City Illustration - Graphic depicting modern city exterior map.

One potential system is a city or town. The disciplines (business, housing, transport, parks etc.) interact with each other, and influence the objectives of the city or town as a whole.

The Solution – MO-MDO

The types of challenges faced by local authorities are not unique. Large engineering organisations and industries are also faced with these type of complex issues. And they came up with an answer that works in practice – “multidisciplinary optimization (MDO)”

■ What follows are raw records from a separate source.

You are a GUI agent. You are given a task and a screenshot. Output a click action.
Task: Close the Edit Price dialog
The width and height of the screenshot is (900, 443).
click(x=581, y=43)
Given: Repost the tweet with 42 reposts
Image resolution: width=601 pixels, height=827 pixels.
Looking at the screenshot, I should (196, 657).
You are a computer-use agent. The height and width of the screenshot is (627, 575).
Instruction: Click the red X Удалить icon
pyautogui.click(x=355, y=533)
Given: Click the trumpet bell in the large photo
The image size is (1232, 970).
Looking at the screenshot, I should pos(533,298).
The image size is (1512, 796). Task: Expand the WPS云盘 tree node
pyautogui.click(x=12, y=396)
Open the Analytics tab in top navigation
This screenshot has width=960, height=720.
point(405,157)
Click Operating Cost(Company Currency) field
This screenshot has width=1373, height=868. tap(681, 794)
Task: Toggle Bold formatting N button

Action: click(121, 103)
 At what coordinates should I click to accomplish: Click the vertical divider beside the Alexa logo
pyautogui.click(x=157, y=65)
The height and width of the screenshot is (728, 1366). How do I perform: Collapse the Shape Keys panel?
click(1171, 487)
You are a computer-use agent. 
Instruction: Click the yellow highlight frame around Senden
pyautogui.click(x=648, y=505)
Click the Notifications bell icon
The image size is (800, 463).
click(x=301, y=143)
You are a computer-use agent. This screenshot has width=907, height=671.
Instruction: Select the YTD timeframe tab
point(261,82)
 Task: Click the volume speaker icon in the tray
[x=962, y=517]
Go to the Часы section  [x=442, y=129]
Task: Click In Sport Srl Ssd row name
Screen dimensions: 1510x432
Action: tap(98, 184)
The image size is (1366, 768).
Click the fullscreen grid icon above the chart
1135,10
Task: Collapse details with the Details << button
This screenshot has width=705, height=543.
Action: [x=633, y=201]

MDO means we have more than one discipline, or disciplinary team, in the optimization problem, and we want them to work together in some way to deliver an objective. Think of a complex engineered product such as a car. Multiple disciplinary teams are involved in designing the car with many different focuses – safety, ride handling, noise and vibration, performance, and efficiency.

These disciplinary teams can’t work in a completely independent fashion; they need to share information with each other. In an example system with two disciplines, A and B, the outcome of discipline A is linked to the choices made by discipline B. In our car example, the wheel tyre size affects the ride handling, performance, and vibration. This means that the disciplinary teams must interact with each other to find a solution that is, overall, optimal for some performance metric such as cost or weight (in the case of the car), as well as guaranteeing compatibility between disciplines. Here, compatibility means the disciplines need to reach agreement about shared choices and about how each discipline’s actions will affect the other disciplines.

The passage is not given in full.